Muscle cramps are rarely serious. However, they can make it difficult to enjoy your morning run or get a restful night’s sleep.
Most adults experience cramps at least occasionally. They occur when muscle fibers contract involuntarily. The areas most frequently affected include your legs, back, hands, feet, and abdomen.
You’re probably familiar with the sudden tightness and pain. You may also notice a lump or twitching under your skin. The sensation can be mild or severe. It may last a few seconds or much longer.

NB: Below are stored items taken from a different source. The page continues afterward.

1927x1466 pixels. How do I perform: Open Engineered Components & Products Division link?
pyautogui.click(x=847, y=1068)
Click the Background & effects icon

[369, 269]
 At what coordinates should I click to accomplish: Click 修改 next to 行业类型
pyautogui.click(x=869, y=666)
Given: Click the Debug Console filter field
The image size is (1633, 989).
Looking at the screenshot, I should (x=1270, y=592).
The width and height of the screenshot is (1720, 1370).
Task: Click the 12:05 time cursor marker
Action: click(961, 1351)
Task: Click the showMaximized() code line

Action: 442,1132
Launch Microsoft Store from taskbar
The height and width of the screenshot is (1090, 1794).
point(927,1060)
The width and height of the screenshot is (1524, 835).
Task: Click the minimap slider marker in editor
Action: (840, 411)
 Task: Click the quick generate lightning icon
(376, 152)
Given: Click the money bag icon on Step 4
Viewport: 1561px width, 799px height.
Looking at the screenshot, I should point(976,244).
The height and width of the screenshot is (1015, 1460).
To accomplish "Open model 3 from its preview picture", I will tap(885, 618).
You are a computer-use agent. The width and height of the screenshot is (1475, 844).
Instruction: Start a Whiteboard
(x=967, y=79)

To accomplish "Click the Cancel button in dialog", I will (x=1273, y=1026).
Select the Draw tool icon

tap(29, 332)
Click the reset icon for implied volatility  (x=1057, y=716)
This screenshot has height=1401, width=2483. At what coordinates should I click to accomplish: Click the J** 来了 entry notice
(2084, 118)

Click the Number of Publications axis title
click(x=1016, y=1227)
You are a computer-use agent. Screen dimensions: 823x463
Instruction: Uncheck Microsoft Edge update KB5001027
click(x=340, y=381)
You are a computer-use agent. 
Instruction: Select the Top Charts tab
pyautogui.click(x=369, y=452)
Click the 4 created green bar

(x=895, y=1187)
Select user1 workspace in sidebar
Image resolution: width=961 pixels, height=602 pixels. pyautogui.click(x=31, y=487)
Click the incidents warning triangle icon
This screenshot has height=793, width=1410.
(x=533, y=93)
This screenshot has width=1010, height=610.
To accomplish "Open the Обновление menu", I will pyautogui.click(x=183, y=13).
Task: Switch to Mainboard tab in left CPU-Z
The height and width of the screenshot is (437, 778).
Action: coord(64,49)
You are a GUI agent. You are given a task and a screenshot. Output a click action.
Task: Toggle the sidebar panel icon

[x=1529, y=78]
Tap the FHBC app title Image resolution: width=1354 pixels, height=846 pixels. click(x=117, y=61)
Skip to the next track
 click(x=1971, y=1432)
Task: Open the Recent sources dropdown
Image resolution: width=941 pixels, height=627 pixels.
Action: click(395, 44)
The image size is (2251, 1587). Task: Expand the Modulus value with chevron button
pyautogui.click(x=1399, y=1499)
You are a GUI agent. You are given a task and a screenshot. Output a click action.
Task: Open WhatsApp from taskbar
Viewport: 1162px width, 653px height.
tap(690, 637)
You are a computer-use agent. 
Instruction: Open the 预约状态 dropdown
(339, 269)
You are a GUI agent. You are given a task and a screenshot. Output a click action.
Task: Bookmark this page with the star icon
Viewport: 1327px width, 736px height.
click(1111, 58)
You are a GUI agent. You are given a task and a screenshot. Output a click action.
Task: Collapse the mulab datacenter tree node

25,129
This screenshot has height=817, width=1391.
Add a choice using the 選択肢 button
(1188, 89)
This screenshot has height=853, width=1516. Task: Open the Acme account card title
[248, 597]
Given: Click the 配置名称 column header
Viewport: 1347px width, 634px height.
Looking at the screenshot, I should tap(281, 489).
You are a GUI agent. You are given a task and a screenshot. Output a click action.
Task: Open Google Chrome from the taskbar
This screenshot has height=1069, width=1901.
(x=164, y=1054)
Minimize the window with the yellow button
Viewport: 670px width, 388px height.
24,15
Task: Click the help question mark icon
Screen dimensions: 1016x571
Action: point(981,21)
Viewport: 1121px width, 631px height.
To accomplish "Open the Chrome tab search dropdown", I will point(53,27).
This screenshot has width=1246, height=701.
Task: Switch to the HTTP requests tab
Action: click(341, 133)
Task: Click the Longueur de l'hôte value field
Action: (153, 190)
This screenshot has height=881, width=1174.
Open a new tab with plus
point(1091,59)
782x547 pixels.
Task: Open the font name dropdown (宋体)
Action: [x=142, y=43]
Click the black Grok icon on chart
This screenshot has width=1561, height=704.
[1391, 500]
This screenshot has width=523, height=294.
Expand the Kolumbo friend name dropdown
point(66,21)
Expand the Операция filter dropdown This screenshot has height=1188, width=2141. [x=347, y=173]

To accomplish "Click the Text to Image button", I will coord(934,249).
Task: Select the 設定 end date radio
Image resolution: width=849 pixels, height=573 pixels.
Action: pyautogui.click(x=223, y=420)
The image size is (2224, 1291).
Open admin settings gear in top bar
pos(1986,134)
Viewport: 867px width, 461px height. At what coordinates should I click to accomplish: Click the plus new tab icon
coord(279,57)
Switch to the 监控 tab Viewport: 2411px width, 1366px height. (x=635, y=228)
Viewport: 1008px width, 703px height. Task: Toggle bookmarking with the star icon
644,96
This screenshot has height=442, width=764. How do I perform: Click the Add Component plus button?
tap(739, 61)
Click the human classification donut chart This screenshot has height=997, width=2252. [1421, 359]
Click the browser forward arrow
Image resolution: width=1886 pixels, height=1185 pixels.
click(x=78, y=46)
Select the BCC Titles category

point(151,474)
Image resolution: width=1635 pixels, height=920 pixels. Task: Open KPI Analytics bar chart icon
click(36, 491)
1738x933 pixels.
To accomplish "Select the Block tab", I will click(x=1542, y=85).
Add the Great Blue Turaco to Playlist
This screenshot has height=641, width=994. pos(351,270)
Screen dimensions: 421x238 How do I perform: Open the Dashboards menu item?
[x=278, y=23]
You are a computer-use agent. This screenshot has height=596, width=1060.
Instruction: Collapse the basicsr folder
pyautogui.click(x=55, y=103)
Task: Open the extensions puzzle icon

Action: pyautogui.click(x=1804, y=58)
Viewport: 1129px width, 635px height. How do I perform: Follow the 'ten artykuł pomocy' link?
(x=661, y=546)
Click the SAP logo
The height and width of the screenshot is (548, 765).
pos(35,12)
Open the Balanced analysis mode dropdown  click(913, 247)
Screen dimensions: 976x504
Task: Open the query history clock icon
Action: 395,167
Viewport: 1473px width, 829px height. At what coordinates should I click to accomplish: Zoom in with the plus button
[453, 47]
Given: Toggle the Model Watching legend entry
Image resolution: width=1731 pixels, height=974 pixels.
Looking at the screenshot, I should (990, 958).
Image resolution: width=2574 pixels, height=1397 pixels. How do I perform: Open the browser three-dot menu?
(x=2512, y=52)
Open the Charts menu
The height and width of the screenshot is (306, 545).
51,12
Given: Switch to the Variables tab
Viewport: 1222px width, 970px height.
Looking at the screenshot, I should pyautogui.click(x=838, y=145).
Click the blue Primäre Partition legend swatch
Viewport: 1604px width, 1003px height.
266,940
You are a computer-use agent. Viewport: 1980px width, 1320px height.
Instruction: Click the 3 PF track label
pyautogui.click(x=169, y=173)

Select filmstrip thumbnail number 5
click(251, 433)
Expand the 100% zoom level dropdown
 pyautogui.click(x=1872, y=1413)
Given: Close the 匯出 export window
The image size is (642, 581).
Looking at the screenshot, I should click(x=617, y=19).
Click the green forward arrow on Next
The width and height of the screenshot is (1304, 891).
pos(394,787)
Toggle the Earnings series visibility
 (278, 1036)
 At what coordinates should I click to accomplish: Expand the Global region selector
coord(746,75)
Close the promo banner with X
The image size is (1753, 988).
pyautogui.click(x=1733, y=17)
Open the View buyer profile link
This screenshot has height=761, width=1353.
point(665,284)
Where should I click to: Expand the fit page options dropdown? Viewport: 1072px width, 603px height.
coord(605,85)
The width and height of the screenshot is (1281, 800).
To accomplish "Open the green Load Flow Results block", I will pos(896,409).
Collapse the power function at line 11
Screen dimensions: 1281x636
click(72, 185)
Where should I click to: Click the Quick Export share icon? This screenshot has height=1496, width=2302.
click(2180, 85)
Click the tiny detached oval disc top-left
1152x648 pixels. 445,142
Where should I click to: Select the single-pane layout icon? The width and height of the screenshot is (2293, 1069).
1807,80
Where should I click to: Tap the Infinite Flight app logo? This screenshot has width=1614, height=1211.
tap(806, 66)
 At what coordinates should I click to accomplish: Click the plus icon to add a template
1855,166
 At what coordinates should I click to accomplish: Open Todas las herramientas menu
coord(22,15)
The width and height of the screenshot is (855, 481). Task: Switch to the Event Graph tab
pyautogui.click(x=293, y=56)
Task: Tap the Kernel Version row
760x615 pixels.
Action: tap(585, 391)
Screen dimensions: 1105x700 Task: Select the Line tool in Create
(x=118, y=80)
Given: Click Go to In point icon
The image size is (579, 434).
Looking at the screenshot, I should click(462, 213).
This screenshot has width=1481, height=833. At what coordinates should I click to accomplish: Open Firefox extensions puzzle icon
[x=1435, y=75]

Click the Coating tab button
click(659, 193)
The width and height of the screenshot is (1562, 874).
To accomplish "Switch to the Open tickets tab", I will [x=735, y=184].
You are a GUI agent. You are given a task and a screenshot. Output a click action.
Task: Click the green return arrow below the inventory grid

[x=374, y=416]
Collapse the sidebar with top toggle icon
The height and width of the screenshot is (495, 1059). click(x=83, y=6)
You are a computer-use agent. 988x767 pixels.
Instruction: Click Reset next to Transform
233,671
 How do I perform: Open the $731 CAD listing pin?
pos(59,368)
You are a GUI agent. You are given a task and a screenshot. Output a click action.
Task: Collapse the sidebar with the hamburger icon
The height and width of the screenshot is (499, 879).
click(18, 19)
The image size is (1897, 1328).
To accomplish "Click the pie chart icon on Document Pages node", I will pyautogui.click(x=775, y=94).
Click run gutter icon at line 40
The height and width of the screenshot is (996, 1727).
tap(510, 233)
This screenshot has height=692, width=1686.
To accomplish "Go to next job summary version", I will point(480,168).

There can be a wide range of triggers, each requiring its own different solution. Learn more about how to prevent and treat muscle cramps.
Preventing Muscle Cramps:
Sometimes your muscles can spasm for no obvious reason. More often, you can avoid activities that are likely to cause cramps or make the symptoms worse.
Try these solutions:
- Pace yourself. Overexertion while working out is one of the most common situations where cramps occur. Start off slow and increase the intensity gradually. Be especially careful on hot days when your body perspires more.
- Warm up. Spend your first ten minutes preparing your body for exercise. You might walk in place and swing your arms. You can also do reps with light weights or any gentle movement similar to what you’ll be doing for the rest of your session.
- Cool down. How you end your workouts counts too. Give your body time to adjust back to a resting state.
- Stretch your muscles. Training for flexibility reduces the risk of cramps. You can do stretching exercises during your cool-down or any time your muscles are adequately warmed up. Stay within a comfortable range of motion and hold each stretch for at least 15 seconds.
- Drink water. Your body needs to stay hydrated. Drink water before, during, and after exercising. Sip it throughout the day, along with herbal teas. You can also eat foods high in water content, which includes most fruits and vegetables.
- Monitor electrolytes. When you perspire, your body loses essential minerals as well as water. Consume foods and beverages that contain calcium, potassium, and magnesium. You may also need supplements.
- Limit caffeine. Cutting back on coffee may help too. Check labels for caffeine levels in other products like energy drinks and chocolate.
- Take extra care. There are times in life when you may be more prone to cramps. Your muscles are more vulnerable when you’re pregnant and as you grow older.
Treating Muscle Cramps:
Patience and self-care are usually enough. However, there may be times when you need medical care, or want to find quicker relief for muscle cramps.
Use these strategies:
- See your doctor. Get a checkup if your cramps are frequent, severe, or accompanied by other symptoms like numbness and weakness. In rare cases, these could be signs of spinal damage or other issues that need treatment.
- Consider medication. Your doctor may prescribe muscle relaxants temporarily. It’s also important to let them know if you take any over the counter pain relievers or other drugs.
- Massage the area. For quick relief, gently rub the area. Press firmly and move your fingers in small circles. You may also try pinching the painful spot for a few seconds.
- Apply heat. Warm compresses can be another quick solution. Use a heating pad or a damp towel. Leave it on for up to 20 minutes at a time.
Most cramps can be prevented or allowed to go away on their own. Talk with your doctor if home remedies fail to provide relief. Once you understand what ‘s causing your cramps, you can take steps to make yourself more comfortable and limit disruptions in your daily routines.